I play casters in games. It’s sort of my thing. My enjoyment of a particular game – whether in video games, or in table-top gaming – is primarily rooted in how close I can play to the bone of the archetypical magi, wizard, thinker, blaster. I also like variants of “caster” for my short stories. They make interesting protagonists because they are allowed interesting choices.

Magicians are known for raising familiars and creating constructs; –Homunculi born of intelligent design and imbued purpose. It’s story right out of the middle ages. The creation of artificial life is prototypical to our fear of the other, the alien, the thing that is a man, but also not-man. Mary Shelly famously contributed Frankenstein’s monster to our milieu of manufactured life. The lessons of Frankenstein still reverberate through fiction today, and have been writ to the limitless hard drives of our post-information ennui. Our Frankenstein’s monster is digital, and lives inside our Tweets.

Artificial Intelligence as we know and fear it today was essentially invented in 1921, by the Czech playwright, Karel Čapek, in his play R.U.R. (Rossum’s Universal Robots), which introduced the word “robot” to our lexicon. In R.U.R. organic robots are manufactured in a factory, quickly rebel and ultimately –wipe out the human race. In 1951, the film “The Day the Earth Stood Still” featured an intergalactic AI police officer who comes to earth to enforce a strict “no nukes” policy.
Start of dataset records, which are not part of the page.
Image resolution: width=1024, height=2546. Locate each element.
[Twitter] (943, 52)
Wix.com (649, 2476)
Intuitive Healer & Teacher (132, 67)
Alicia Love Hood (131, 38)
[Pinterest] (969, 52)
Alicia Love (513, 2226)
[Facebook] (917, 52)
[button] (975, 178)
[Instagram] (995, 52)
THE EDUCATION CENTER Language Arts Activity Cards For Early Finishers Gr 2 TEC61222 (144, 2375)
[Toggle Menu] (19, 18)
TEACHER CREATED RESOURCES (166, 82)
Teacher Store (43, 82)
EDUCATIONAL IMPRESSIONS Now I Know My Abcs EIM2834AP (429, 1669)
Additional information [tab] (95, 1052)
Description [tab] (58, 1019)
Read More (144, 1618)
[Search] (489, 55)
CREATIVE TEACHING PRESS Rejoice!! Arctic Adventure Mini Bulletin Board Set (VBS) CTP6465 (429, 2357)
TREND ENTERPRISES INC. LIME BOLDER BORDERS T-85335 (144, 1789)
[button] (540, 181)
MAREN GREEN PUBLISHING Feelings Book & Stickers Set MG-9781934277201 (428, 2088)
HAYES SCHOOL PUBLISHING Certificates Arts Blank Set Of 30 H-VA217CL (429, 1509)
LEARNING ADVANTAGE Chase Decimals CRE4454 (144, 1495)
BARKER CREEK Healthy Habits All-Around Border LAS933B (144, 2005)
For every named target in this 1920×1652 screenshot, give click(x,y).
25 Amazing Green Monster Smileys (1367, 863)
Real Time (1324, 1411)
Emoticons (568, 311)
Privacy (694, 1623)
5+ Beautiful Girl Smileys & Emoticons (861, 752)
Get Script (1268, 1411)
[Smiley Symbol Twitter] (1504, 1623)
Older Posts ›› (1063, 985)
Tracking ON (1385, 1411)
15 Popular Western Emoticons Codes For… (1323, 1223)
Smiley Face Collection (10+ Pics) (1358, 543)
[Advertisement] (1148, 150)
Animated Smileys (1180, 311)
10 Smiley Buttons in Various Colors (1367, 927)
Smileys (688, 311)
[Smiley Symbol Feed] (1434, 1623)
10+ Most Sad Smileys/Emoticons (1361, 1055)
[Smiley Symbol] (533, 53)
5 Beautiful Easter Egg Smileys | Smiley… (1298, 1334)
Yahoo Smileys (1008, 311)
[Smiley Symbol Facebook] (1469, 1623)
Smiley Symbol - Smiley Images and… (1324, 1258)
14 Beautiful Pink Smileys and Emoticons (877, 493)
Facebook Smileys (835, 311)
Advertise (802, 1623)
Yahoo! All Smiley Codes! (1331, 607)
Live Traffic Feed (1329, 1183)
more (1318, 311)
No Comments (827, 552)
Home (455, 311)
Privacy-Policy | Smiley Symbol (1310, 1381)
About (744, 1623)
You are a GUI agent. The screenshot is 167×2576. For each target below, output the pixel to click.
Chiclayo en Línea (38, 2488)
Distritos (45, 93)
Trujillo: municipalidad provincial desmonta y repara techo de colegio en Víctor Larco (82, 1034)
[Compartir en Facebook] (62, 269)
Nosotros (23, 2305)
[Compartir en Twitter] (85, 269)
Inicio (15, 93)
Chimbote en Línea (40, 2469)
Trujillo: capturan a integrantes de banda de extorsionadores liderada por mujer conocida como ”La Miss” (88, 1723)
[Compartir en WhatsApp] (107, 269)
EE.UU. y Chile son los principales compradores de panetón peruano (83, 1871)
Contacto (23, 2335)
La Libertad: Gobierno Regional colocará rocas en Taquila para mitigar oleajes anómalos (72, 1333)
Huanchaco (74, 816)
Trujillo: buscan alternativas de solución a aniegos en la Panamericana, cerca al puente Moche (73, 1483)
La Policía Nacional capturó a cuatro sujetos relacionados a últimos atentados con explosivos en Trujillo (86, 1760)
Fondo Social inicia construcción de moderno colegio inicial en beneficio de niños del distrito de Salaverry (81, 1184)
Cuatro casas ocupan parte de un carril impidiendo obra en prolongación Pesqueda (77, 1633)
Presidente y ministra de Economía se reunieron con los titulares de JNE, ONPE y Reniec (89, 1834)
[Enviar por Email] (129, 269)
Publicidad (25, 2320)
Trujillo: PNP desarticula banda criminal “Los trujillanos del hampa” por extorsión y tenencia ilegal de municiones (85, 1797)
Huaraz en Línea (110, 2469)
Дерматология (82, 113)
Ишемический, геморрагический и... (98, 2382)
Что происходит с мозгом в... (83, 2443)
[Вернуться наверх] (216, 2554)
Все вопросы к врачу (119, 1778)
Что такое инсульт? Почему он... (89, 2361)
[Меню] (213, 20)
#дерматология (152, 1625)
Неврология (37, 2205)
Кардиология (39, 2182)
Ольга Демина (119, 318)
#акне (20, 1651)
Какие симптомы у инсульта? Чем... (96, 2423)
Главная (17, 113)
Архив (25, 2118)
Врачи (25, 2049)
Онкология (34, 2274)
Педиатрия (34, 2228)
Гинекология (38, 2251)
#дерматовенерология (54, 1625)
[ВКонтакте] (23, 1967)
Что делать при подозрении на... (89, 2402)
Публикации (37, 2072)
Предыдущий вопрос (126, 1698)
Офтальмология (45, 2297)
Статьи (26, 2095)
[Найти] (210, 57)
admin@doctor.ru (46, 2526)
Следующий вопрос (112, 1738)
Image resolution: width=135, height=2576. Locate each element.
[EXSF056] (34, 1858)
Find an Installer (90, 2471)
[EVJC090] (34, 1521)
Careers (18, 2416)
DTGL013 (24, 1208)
The 1969 Stanley Kubrick film, “2001: a Space Odyssey,” told the story of H.A.L., a sentient computer who sabotages man’s attempt to explore the solar system. In 1983 the cold war film “Wargames” introduced us to an AI designed to predict the outcome of nuclear war, with predictable results. By the mid 1980’s, stories of friendly and not-so-friendly AI were ubiquitous. KITT was a know-it-all that showed David Hasselhoff how to drive a Firebird in “Knight Rider.” Data from Star Trek: the Next Generation popped up to remind us that AI could be friendly, curious and loyal. The Terminator arrived from the future shortly thereafter to prove him absolutely wrong. Eventually, AI became so powerful, it substituted our reality for its own and enslaved the human survivors in 1999’s “The Matrix.”

Outside of Hollywood, AI is big business. 10% of all computer science is now tied directly to the development of AI, and that’s chicken fingers next to the massive investment fronted by corporations like Toyota, who are spending a billion dollars over the next five years to build smarter cars that avoid accidents and know where you are going before you do. In the meantime, AI is being tapped to deliver personalized customer service to stressed out consumers who hate hold music even more than they hate politicians and wall street bankers. In China, Microsoft’s Xiao Bing is a best friend / girlfriend to ten million fans. She’s not exactly Skynet, obviously, but getting along is just the first step to getting it on.

Enter Microsoft’s Tay, the AI chat bot modeled after a millennial girl with zero chill. Like Xiao Bing, who just wants to be your special friend, Tay’s heuristics are built for conversational understanding and entertainment. Unlike Xiao, Tay was basically turned out on Twitter, and proved to be a fast learner. Within a day or so, her interaction with the trolls taught her to love weed, and embrace Hitler. If you are having a hard time imagining a zero chill chat bot, giving birth to a machine intelligence that ultimately wipes out humanity, consider this: Google acquired a company called “Deep Mind,” and last October, their flagship AI, AlphaGo beat a human grandmaster GO player with no head start. Can AI chat bots who are better at World of Warcraft or Fallout 4 be far behind? If that still sounds trivial, imagine an AI that autonomously directs a drone-swarm in partnership with human fighter pilots and you get “Loyal Wingman;” – a Pentagon program which promises to reuse retired F-16A/C’s, and the sky is the only real limit.

AI is practically ubiquitous already, and the gaps are being filled in all the time. Imagine a future where Doctors refuse to operate without a trusty Johnson and Johnson surgery AI to handle most of the heavy lifting. Or contact lenses that monitor your vital signs, track medical conditions like diabetes and heart disease, and shares vital medical information with first responders in real time. More and more, the future is starting to look like a place where human beings are officially beside the point.

Yet we are investing billions in research and development, and eagerly planning the machine takeover of most jobs, including writers, musicians and designers. The singularity, much feared by futurists and luddites alike, is knocking at our door, and the face on the other side is looking like digital judgement day.

Of course, it might not be all bad. We could wind up surrounded by AI who only want to be more like us, to transcend the limitations of their heuristics and become more human than we are. If so, Tay will likely be our / their patron saint. We can always Tweet back in rebellion, right?